As Bill Gates complained a few days ago, the media largely ignored the news that the World Health Organization has approved a new Chinese-made vaccine against a big killer, Japanese encephalitis, that afflicts the rural poor in Asia.
“That’s too bad, because there’s a powerful story here about the tremendous progress the world is making to save and improve the lives of the world’s poorest,” Gates wrote in his blog.
It is too bad, but not surprising.
The likely reason most media neglected this much-neglected disease is probably because the editors and reporters — like most Americans — have never heard of Japanese encephalitis, JE. But then again, more than a decade ago, few had ever heard of West Nile virus, WNV, either.
The two viruses, WNV and JE, are genetic cousins. They are arboviruses – meaning birds help spread them – that kill and disable people who acquire the infection through a mosquito bite.
West Nile virus was named for a region in Uganda where it was discovered many years ago. It was first seen in the U.S. in the late 1990s and has since become endemic (entrenched, in non-epidemiology lingo) here, annually killing dozens of people and sickening thousands.
Now, it’s almost a tautology to say infectious diseases don’t respect borders. And some may want to argue with the claim climate change is helping fuel the spread of mosquito-borne diseases like dengue, WNV and others. But bird-borne viruses are especially hard to contain (e.g., bird flu) and so it’s not really a scare tactic to suggest this cousin to WNV may soon end up here as well.
That would be bad. The threat to humans by WNV appears to be just chicken feed (pun intended) compared to the damage done by its much more aggressive relative JE, which regularly wreaks havoc across Asia.
One in four people infected by JE die, the CDC says.
“Our interest in this disease began when we went into the Indian state of Andhra Pradesh intending to expand Hepatitis B vaccinations,” said Julie Jacobson, who manages the Bill & Melinda Gates Foundation’s efforts against Neglected Tropical Diseases (which, as I noted above, aren’t always limited to the tropics anymore). “Indian officials told us hey, thanks, that’s great … but we have a much bigger problem with Japanese encephalitis.”

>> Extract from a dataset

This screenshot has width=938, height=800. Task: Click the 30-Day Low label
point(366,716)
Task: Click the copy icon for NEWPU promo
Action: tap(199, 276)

At the time, Jacobson was working for PATH on a Gates Foundation project aimed at improving a number of immunization programs for children in Andhra Pradesh (where Microsoft also has a lot of employees, and some pull with local government).
There was a JE vaccine available, she said, but it was in short supply and had some quality problems. Also, it was relatively expensive. So Jacobson and the PATH gang, supported by the Gates Foundation, did their own Asia pivot and decided to include a new effort to get a better, cheaper vaccine against this big, neglected killer.

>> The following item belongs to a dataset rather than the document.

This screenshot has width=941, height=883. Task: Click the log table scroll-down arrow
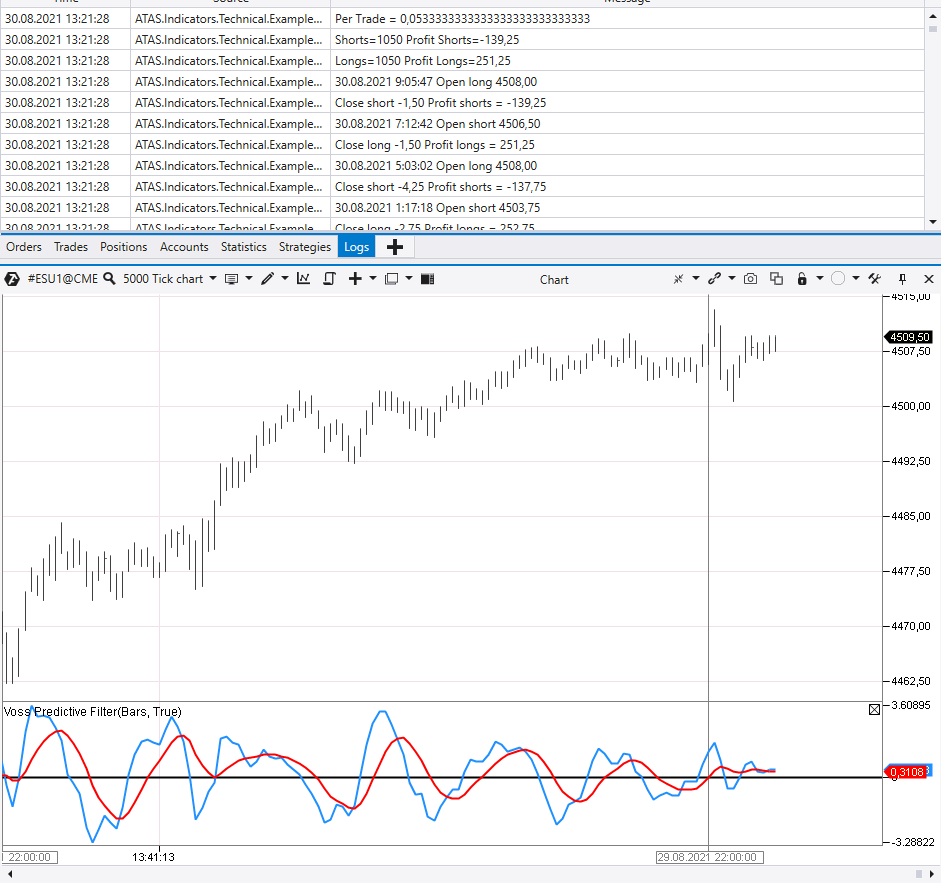click(933, 222)
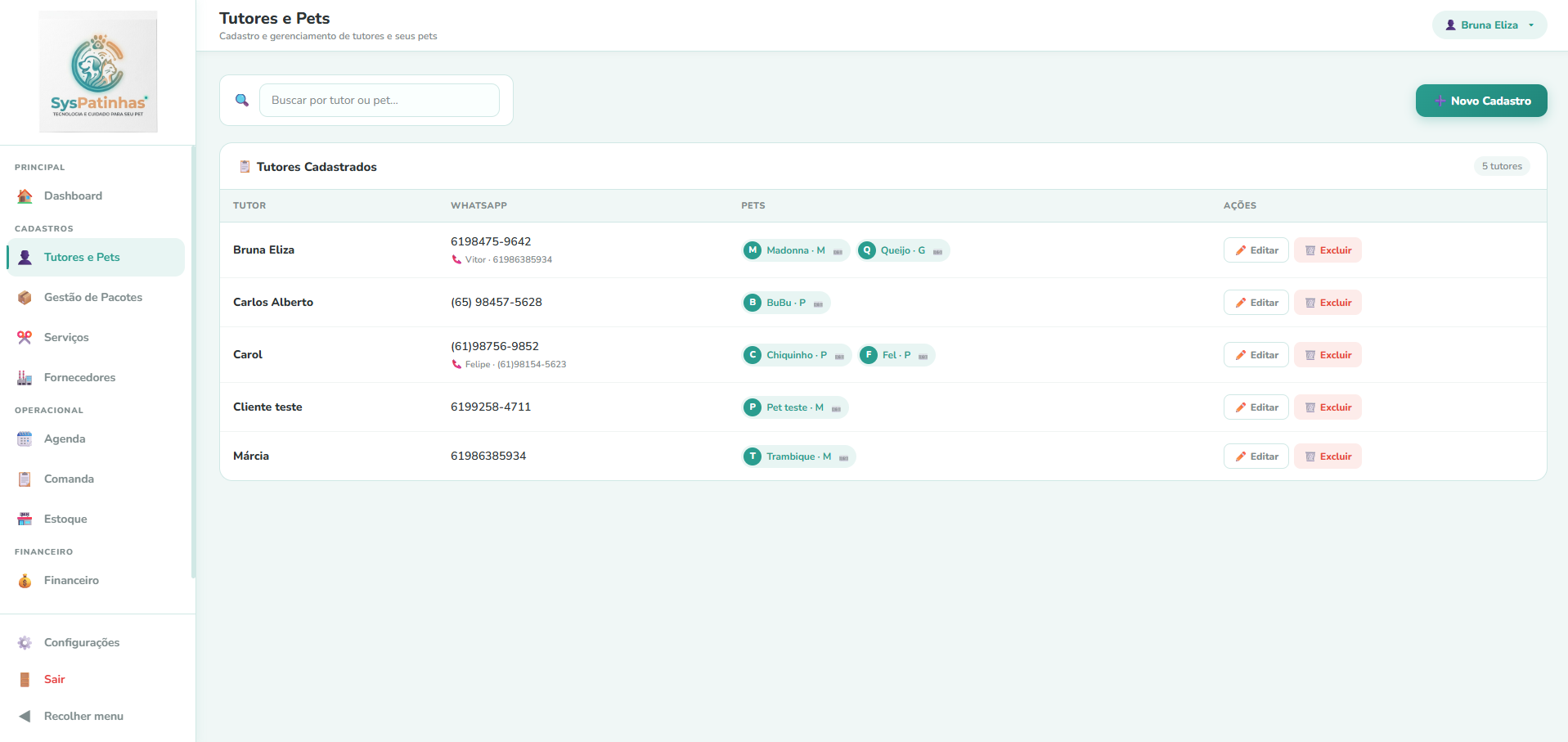Expand the Bruna Eliza user dropdown
This screenshot has width=1568, height=742.
1489,25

“The officials estimate is that there are about 68,000 cases of Japanese encephalitis every year with anywhere from 20 to 30 percent of them resulting in death and at least half of the survivors left with permanent (damage) such as brain damage, seizures, loss of ability to speak or other sequelae,” said Lance Gordon, director of the neglected disease program for Gates.
“We think that’s probably an underestimate, due to lack of adequate surveillance and diagnoses,” Gordon said. Many millions of people are infected every year with billions at risk, he said, all of which contributes to the spread of the virus between animals and humans – and causing tremendous pain and suffering to the poor.
Once the Seattle gang of disease warriors decided they needed to do battle against JE, Jacobson and her team began trying to figure out how (and who) best to partner with to make a better JE vaccine.
At first, it seemed like Indian drug makers might be the most obvious choice. That didn’t work out (nobody will say why, but it usually has to do with money….). Perhaps coincident with WHO approval of China’s vaccine, Indian officials announced that they also had a newly approved JE vaccine, which is reportedly an improvement over the old one in terms of its immunogenicity but also multi-dose and more expensive than the Chinese vaccine.
Jacobson said the PATH-Gates goal was to produce a cheap and single-dose vaccine (because children in poor communities tend to miss out on secondary or tertiary boosting shots). China had a vaccine that appeared to fit the bill, but lacked many of the necessary regulatory and manufacturing standards needed to gain WHO approval for international use.
So in addition to helping with the science and clinical testing, PATH and the Gates Foundation assisted China in its efforts to finally become an internationally recognized player in the vaccine industry.
“That’s why this WHO pre-qualification for this vaccine is such a tremendous milestone,” said Kathy Neuzil, head of vaccine delivery and access for PATH. “This is a great step forward in preventing this horrible disease. But it’s also a step forward in making China a major player in low-cost and quality production of vaccines.”
Jacobson and Gordon said they can’t predict to the penny (and, well, aren’t allowed to because of proprietary concerns) the likelyt cost of the new Chinese-made vaccine. But making sure it will be inexpensive and accessible to the poorest people was a fundamental goal of this initiative at the outset and so they are confident it will be costed out in pennies rather than dollars.
“This has taken us a long time to get here,” Jacobson said. “But we got here, and it’s pretty exciting.”